Also, less frequently, (perhaps once per day, instead of several
times per day) the OS will completely freeze (no toggling num
lock), necessitating a reboot (perhaps this is when one of procs
threads becomes STOPPED ?). Interestingly, if I run the single
processor kernel on this identical hardware, I can run for months
without rebooting (yes I have actually done this - in fact I
just recently re-enabled multi-processor in order to test a MT
project that I am working on - which incidently, lead me to find
that strings in the QSSL supplied libstdc++ library are not
thread safe - although I googled a patch that fixes this - one
more reason to go to gcc 3.X IMO).

QNX SMP definately has problems, as soon as I can verify that
my project works under SMP, I am going back to uniprocessor,
so I can get some work done.

Rennie

To add to this; I am currently looking at a j9 with 4 STOPPED threads.
These threads have been STOPPED for over 30 minutes, with no hard disk
activity. This process is most definately not dumping.

What version of j9?

that strings in the QSSL supplied libstdc++ library are not
thread safe - although I googled a patch that fixes this - one
more reason to go to gcc 3.X IMO).

Yeah, and is the fact that gcc 3.x can generate bad code with -O2 a
good enough reason to not use it (very common issues on the vim lists)? :wink:
It took years to get gcc 2 to the stable point that it is, and given that
every release of gcc v3 has claimed that “the C++ ABI is now stable”
(while breaking compt. with the last release of v3), I think v3 still needs
a little more time to cook.

Besides, we provide libcpp and libecpp, which are far more compliant then GNU.

chris


Chris McKillop <cdm@qnx.com> “The faster I go, the behinder I get.”
Software Engineer, QSSL – Lewis Carroll –
http://qnx.wox.org/

Chris McKillop wrote:

What version of j9?

Here is the output of “j9 --version”

Licensed Materials - Property of IBM

J9 - VM for the Java™ platform, Version 1.5
(c) Copyright IBM Corp. 1991, 2002 All Rights Reserved
Target: 20020206 (QNX 6.2.0 x86)

IBM is a registered trademark of IBM Corp.
Java and all Java-based marks and logos are trademarks or registered
trademarks of Sun Microsystems, Inc.

Usage: j9 [options] classname [args…]
Usage: j9 [options] -jxe: [args…]

[options]
-jxe: run the named jxe file.
-jxespace:,,
map memory region for jxes, (values are in hex).
-jxeaddr:
run a jxe directly from memory, (address is in hex).
-cp: set classpath to .
-D= set the value of a system property.
-debug: start a JDWP debug server on .
-jcl:[:options]
specify which JCL DLL to use (e.g. max, xtr, …).
-verbose[:class,gc,dynload,stack,debug]
enable verbose output (default=class,gc).
-verify enable class file verification.
-X print help on non-standard options.


As I said, I don’t believe this has anything to do with j9 (io-net
has done the same), it only happens to multi-threaded apps (I have
never seen a single threaded app do this).

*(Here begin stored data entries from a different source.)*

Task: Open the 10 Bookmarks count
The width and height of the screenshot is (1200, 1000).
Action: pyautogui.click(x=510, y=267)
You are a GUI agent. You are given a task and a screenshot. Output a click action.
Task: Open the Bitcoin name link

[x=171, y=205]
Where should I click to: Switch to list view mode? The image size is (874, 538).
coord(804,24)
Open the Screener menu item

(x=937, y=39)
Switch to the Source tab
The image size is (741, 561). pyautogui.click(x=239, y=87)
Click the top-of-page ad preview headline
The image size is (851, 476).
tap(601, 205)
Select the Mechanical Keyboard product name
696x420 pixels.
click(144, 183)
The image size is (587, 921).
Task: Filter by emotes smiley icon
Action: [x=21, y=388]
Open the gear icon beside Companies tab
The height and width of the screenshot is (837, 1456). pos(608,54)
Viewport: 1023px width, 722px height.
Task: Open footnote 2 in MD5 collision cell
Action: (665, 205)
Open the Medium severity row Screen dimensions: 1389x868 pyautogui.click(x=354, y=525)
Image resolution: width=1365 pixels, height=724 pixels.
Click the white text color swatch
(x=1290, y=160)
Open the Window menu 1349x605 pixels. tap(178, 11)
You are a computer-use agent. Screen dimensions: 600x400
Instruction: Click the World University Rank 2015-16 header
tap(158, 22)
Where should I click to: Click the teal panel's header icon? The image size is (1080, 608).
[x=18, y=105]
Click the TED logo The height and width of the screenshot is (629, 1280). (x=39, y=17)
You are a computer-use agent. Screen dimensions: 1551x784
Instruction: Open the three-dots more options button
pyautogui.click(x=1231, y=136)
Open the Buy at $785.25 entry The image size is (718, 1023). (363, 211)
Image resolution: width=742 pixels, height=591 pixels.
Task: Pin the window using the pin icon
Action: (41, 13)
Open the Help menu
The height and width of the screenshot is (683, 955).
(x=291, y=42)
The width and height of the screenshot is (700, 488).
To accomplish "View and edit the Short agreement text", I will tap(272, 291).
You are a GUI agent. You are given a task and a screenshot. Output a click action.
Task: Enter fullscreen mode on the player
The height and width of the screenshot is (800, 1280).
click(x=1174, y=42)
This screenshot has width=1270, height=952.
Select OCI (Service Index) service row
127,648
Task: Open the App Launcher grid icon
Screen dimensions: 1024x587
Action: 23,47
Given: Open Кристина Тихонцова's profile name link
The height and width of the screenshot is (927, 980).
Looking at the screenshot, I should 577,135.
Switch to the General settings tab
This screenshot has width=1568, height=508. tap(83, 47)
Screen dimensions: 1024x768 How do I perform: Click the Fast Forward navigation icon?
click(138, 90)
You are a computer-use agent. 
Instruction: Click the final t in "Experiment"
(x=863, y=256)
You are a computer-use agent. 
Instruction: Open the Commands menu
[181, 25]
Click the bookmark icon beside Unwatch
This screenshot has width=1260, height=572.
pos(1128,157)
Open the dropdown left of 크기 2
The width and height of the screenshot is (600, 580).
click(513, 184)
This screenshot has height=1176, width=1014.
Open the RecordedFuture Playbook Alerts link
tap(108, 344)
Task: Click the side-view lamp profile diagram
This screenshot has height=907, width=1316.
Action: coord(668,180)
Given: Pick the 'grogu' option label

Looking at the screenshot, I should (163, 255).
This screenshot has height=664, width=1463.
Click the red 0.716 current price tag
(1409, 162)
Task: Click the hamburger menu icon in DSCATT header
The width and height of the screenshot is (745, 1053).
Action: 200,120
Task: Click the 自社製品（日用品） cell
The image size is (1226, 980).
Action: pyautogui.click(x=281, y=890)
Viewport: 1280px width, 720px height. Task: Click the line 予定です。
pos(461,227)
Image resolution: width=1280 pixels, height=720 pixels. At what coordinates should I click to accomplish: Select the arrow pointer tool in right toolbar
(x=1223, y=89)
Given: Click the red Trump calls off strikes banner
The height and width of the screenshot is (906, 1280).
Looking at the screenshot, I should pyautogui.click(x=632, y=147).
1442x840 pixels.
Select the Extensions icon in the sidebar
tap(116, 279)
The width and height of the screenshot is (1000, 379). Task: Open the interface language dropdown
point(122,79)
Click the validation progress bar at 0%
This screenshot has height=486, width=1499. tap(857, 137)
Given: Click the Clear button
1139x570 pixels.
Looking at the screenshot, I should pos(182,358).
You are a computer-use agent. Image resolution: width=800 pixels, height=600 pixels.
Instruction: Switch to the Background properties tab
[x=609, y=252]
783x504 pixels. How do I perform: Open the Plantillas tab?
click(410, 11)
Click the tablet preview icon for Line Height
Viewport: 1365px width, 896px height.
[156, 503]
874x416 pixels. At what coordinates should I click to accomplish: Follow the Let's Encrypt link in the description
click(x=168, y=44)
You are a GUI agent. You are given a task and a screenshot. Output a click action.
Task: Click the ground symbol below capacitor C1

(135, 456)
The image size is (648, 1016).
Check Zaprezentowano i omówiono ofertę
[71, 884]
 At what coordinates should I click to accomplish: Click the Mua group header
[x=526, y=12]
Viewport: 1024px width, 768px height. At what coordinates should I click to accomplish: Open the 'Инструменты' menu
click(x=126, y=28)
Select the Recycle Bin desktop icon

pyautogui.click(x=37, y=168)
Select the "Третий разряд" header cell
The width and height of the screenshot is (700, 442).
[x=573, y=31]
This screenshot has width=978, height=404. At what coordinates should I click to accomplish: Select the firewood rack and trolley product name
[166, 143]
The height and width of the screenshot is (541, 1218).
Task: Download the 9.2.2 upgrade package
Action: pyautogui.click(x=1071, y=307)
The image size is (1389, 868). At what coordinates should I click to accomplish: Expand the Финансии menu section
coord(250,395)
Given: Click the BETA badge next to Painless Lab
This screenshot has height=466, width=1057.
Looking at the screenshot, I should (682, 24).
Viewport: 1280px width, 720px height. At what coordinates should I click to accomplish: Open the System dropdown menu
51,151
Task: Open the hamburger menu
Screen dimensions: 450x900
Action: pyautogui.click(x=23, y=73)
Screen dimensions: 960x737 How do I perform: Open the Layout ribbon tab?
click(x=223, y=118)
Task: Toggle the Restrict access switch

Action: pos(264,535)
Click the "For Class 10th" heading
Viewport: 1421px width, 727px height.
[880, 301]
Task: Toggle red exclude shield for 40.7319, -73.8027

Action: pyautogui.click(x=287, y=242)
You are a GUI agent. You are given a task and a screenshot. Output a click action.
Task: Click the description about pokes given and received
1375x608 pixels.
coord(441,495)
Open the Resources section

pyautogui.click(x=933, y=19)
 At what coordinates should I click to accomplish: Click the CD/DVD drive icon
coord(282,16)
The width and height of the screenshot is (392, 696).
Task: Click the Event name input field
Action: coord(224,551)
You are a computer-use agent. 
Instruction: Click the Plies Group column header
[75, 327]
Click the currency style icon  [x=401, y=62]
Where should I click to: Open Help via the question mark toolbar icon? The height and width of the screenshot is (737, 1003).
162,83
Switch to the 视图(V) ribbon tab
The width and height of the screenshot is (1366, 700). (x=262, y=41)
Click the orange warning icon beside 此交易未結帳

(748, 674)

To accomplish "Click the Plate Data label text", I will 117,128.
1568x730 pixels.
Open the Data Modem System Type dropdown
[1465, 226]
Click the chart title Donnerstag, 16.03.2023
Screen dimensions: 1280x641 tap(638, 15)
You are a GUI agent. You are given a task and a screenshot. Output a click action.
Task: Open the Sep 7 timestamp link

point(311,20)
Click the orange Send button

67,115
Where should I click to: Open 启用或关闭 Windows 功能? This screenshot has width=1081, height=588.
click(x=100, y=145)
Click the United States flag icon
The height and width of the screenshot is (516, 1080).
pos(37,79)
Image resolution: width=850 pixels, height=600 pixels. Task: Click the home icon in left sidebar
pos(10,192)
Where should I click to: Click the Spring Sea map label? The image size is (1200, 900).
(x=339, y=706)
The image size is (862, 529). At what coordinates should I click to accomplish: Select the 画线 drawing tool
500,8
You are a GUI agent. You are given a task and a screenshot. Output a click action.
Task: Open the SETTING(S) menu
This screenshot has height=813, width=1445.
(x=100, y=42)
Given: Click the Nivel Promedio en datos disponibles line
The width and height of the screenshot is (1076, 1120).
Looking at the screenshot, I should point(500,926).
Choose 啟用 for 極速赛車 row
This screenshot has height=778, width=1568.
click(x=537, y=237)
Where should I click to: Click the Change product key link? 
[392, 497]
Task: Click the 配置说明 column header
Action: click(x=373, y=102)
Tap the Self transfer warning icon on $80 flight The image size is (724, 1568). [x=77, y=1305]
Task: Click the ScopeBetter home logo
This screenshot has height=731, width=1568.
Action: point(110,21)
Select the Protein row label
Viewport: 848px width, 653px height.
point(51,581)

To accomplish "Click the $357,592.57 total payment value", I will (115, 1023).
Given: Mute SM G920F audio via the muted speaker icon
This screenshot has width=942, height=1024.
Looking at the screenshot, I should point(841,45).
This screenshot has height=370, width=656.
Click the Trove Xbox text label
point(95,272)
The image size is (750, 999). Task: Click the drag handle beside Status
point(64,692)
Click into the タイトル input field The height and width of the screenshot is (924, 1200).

One thing I will say, however, is that I have disabled the
“CPU load monitor”, and so far my system seems way more
stable (although there hasn’t been enough elapsed time to be
sure yet). Is there a possibility that the CPU load monitor
de-stabilizes SMP systems ?

that strings in the QSSL supplied libstdc++ library are not
thread safe - although I googled a patch that fixes this - one
more reason to go to gcc 3.X IMO).


Yeah, and is the fact that gcc 3.x can generate bad code with -O2 a
good enough reason to not use it (very common issues on the vim lists)? > :wink:

No. g++ v2.95 also generates bad code with -O3. I’d rather have
something that works correctly slowly than something that just
doesn’t work at all (under SMP at least). At least then I can
test my code, and know it works, as gcc improves (or as people
use different - compliant - C++ compilers), the speed of my code
improves (without having to touch my code), I am perfectly cool
with this.

I think there should be a big disclaimer on the NC download page,
that says “YOU CANNOT DEVELOP MT C++ CODE WITH THIS” and then;
“…unless you forego use of the standard library”. Right now
(without patching) you can’t even safely instantiate strings in
separate threads (that’s pretty basic functionality)…

It took years to get gcc 2 to the stable point that it is, and given that
every release of gcc v3 has claimed that “the C++ ABI is now stable”
(while breaking compt. with the last release of v3), I think v3 still needs
a little more time to cook.

I agree, until the ABI stabilizes, there is no point. As soon as the
ABI is stable, though, I think we need something that actually works
(even if only at -O0).

Besides, we provide libcpp and libecpp, which are far more compliant then GNU.

Yeah, but I’m writing software to give away, at home on NC, and I don’t
have access to these, do I ?

btw: How well has the dinkum stuff been tested on SMP ?

Rennie

Rennie Allen wrote:

Chris McKillop wrote:

What version of j9?


One thing I will say, however, is that I have disabled the
“CPU load monitor”, and so far my system seems way more
stable (although there hasn’t been enough elapsed time to be
sure yet). Is there a possibility that the CPU load monitor
de-stabilizes SMP systems ?

No such luck. j9 just developed (2 minutes ago) 6 STOPPED threads.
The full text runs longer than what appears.